Order 38, rule 11 A (New)

38.15. With respect to attachment before judgment (Order 38, rule 9), reference had been made in the earlier Report1 to the controversy on a certain point. An Allahabad case2 shows that the controversy still continues.

1. 27th Report.

2. Raj Chander v. Ramesh Kishore, AIR 1965 All 546.

38.16. In the Allahabad case, the appellants filed a suit in 1947, and obtained an order of attachment before judgment in respect of the property of the judgment debtor. The property was attached. The Munsiff appointed the respondent as "superddar" (Custodian) of the property. In the security bond executed by the respondent, he made himself liable for any loss of the property entrusted to him. First, the suit was dismissed for default of the plaintiff; but later it was restored. The defendant went in appeal, and the case was remanded for disposal on the merits, and ultimately the plaintiff obtained a decree. The decree-holder then moved an application for execution of the decree by arrest of the surety respondent, relying on the attachment before judgement and the connected bond.

38.17. The main object to this application for execution was that the order of attachment before judgment had come to an end with the dismissal of the suit, and the respondent's liability had also ceased with it. Negativing this contention, the High Court held that-

"A plain reading of (Order 38, rule 9) goes to indicate that if and when the suit is dismissed, the court is under an obligation to make an order withdrawing the attachment. In other words, the order of attachment before judgment made by the court would fall with the dismissal of the suit. If the court either inadvertently or through carelessness omits to pass an order withdrawing the attachment and thereby fails to perform a duty imposed upon it, could it be said that the attachment shall subsist even though there is no suit in existence? No discretion is allowed to the court to permit the attachment to continue even after the dismissal of the suit. It, therefore, follows that the mandatory provisions of rule 9 will not be affected by reason of the court having failed to comply with the provisions of the law."

38.18. It was also further held, that there was no distinction between the dismissal of suit for default and a dismissal of suit on merits.

=====

▸ Directive 1: Transcribe the stretch of the passage on attachment before judgment from "38.15. With respect" through "1. 27th Report.".
▸ Directive 2: For each statement, say whether the passage on attachment before judgment agrees with it, answering yes or no and quoting the deciding words: (a) The suit in the Allahabad case was filed in 1947. (b) The High Court appointed the respondent as custodian of the attached property. (c) The High Court treated dismissal of a suit for default differently from dismissal on the merits.
The saved data entries are a separate body of material, unrelated to the passage above.

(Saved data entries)
=====

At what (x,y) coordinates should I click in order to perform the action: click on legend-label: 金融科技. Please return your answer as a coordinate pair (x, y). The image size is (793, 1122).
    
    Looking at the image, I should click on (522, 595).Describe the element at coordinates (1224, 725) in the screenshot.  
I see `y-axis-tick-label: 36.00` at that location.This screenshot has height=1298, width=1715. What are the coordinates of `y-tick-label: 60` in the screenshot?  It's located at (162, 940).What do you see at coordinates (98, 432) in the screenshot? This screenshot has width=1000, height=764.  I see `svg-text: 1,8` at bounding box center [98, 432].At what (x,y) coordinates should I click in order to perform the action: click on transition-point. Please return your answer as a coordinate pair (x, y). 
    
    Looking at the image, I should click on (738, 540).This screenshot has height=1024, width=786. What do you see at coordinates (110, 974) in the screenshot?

=====

▸ Task solution 1:
38.15. With respect to attachment before judgment (Order 38, rule 9), reference had been made in the earlier Report1 to the controversy on a certain point. An Allahabad case2 shows that the controversy still continues.

1. 27th Report.

▸ Task solution 2:
(a) Yes: "the appellants filed a suit in 1947"
(b) No: "The Munsiff appointed the respondent"
(c) No: "there was no distinction between the dismissal of suit for default and a dismissal of suit on merits"